For every subset with an even number of elements, there is a corresponding set with an odd number of elements, that corresponds in this way:
- If $1$ is a member of the set with an even number of elements, then delete $1$ from the set to get a set with an odd number of elements.
- If $1$ is not a member of the set with an even number of elements, then add $1$ to the set to get a set with an odd number of elements.

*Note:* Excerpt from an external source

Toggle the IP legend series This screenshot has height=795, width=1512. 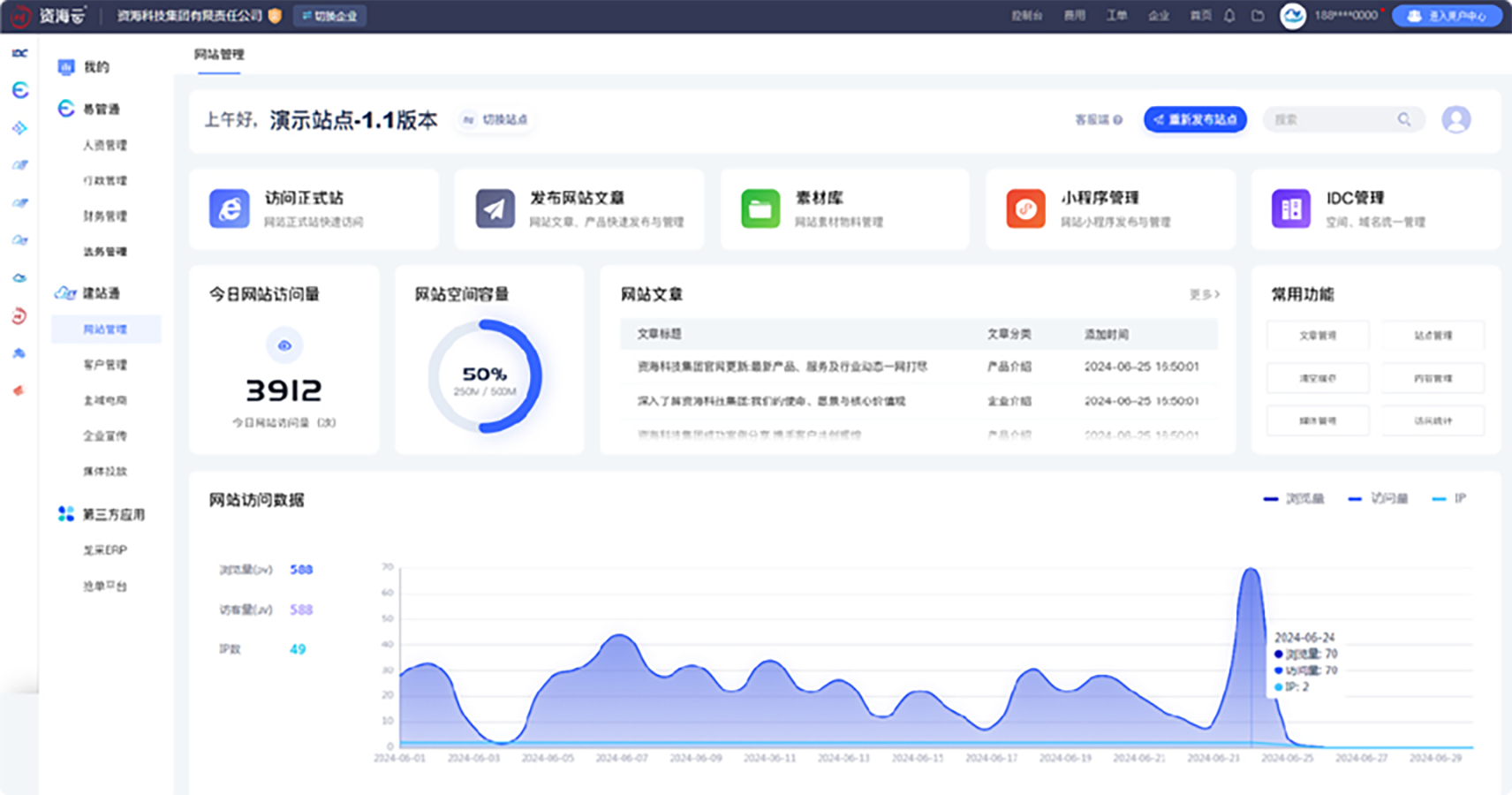tap(1449, 499)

For example, suppose the set is $\{1,2,3,4\}$. Then we have this correspondence between sets with an even number of elements and sets with an odd number of elements:
$$
\begin{array}{rcl}
\text{even} & & \text{odd} \\
\hline
\varnothing & \leftrightarrow & \{1\} \\
\{1,2\} & \leftrightarrow & \{2\} \\
\{1,3\} & \leftrightarrow & \{3\} \\
\{1,4\} & \leftrightarrow & \{4\} \\
\{2,3\} & \leftrightarrow & \{1,2,3\} \\
\{2,4\} & \leftrightarrow & \{1,2,4\} \\
\{3,4\} & \leftrightarrow & \{1,3,4\} \\
\{1,2,3,4\} & \leftrightarrow & \{2,3,4\}
\end{array}
$$
This won't work with the empty set because we don't have an element to which we can assign the number $1$.